O crescente registro de casos em nosso país e a necessidade de vacinar nossa população impõe a tomada de decisões de Saúde Pública que permitam proteger o maior número possível de pessoas e, assim, bloquear os surtos notificados. Dessa forma, em 05/04/2017, o Ministério da Saúde divulgou novas recomendações de vacinação, em consonância com as recomendações da Organização Mundial da Saúde: a partir de abril de 2017, dose única da vacina febre amarela será adotada em todo o país para todas as faixas etárias. Portanto, pessoas que já receberam uma dose da vacina, mesmo que há muitos anos, não serão revacinadas, mesmo em situações de risco. Importante dizer que essas medidas, adequadas nesse momento para controle da situação epidemiológica que vivemos hoje, podem não ser definitivas e serão revistas pelo Programa Nacional de Imunizações. Em caso de viagem a países que exigem o CIVP, o Regulamento Sanitário Internacional exige somente uma dose, que também deve ser aplicada pelo menos 10 dias antes da viagem e é considerada válida por toda vida.

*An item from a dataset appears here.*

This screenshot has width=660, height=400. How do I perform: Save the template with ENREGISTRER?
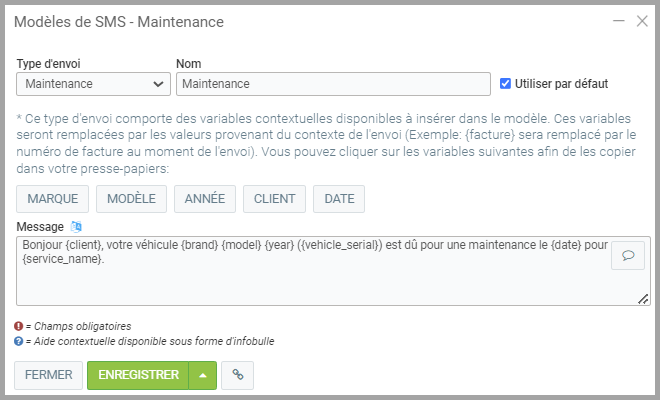click(138, 375)
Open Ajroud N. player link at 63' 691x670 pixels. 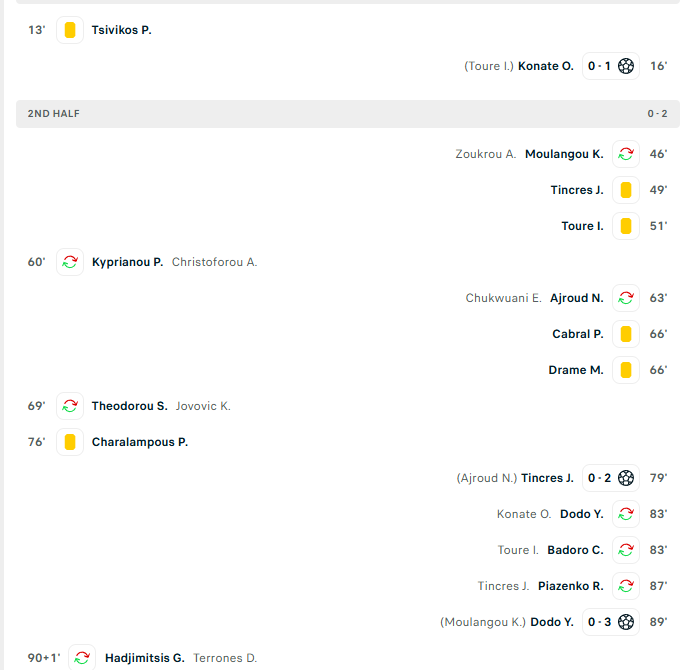click(x=577, y=298)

Quais podem ser os efeitos colaterais das vacinas? 
No que tange aos eventos adversos associados à vacina contra febre amarela, observam-se efeitos no local da administração do inóculo, tais comodor no local de aplicação que ocorre em 4% dos adultos vacinados, evento menos frequente em crianças pequenas, com duração de um ou dois dias, geralmente de intensidade leve a moderada. Manifestações sistêmicas como febre, dor de cabeça e muscular não são raros, acometendo cerca de 4% dos vacinados pela primeira vez e menos de 2% nas segundas doses.

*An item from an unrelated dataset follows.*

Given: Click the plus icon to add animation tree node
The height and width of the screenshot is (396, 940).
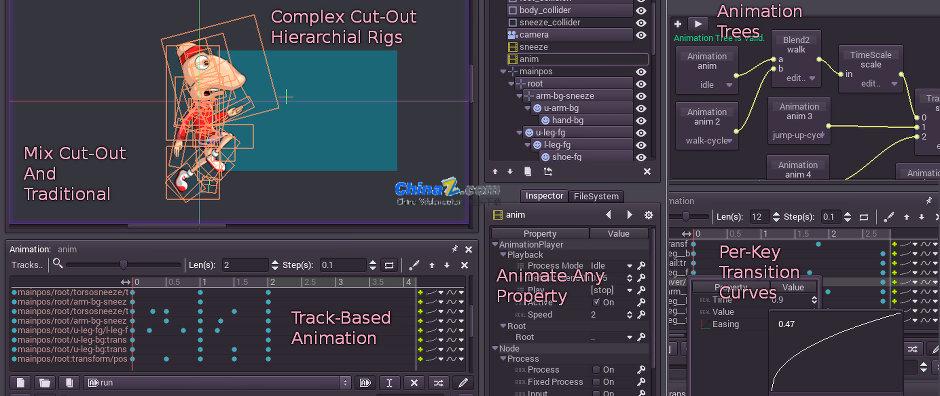Looking at the screenshot, I should click(x=677, y=24).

Apesar de muito raros, podem acontecer eventos graves, como reações alérgicas, doenças neurológicas (encefalite, meningite, doenças autoimunes com envolvimento do sistema nervoso central e periférico) e doença visceral (infecção pelo vírus vacinal causando danos semelhantes aos da doença).

No Brasil, entre 2007 e 2012 a ocorrência destes eventos graves foi de 0,42 caso por 100 mil vacinados. Reações alérgicas como erupções na pele, urticária e asma acontecem com frequência de um caso para 130 mil a 250 mil vacinados. Entre 1999 e 2009, ocorreu anafilaxia na proporção de 0,023 caso para cem mil doses aplicadas. Entre 2007 e 2012, aconteceram 116 casos (0,2 caso em cem mil vacinados) de doença neurológica, principalmente quando se tratava de primeira dose e em idosos. Já a disseminação do vírus vacinal pelos órgãos, chamada “doença viscerotrópica”, neste mesmo período, ocorreu em 21 pessoas (0,04 casos em 100 mil vacinados).

Como deve ser o combate aos vetores?
O combate aos vetores silvestres é inviável. Resta o combate ao vetor urbano, Aedes aegypti, que tem sido tentado desde o início do século com sucessos e fracassos. Hoje, com a complexidade das áreas urbanas, elevada concentração populacional e aumento da pobreza, bem como o agravamento do problema com o lixo urbano e a deficiência no fornecimento de água, torna-se muito difícil viabilizar a curto e médio prazos a eliminação ou mesmo o efetivo controle do Aedes aegypti em todo o continente americano em níveis que impeçam a ocorrência de epidemias urbanas de febre amarela. Por outro lado, vale assinalar que nas últimas epidemias urbanas de febre amarela ocorridas na África, os índices de infestação têm sido extremamente elevados, com valores acima de 50%, a ponto de se questionar a competência vetorial do Aedes aegypti. Tal fato não se verifica no Brasil, onde os índices têm se mantido baixos, raramente atingindo 10%. Medidas de proteção individual como o uso de repelentes e de mosquiteiros também são métodos importantes para reduzir o impacto das epidemias.